§ **BRIEF**
Tally the lines below that contain "votre" and reply with only the tally.

*** RECORDS PROVIDED ***

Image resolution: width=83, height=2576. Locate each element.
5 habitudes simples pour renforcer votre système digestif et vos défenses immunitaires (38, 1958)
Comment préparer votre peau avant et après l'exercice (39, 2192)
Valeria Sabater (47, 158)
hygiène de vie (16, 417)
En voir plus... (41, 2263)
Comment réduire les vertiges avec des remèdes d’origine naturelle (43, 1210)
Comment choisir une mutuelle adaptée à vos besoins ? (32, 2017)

***

§ **EXERCISE ANSWER**
2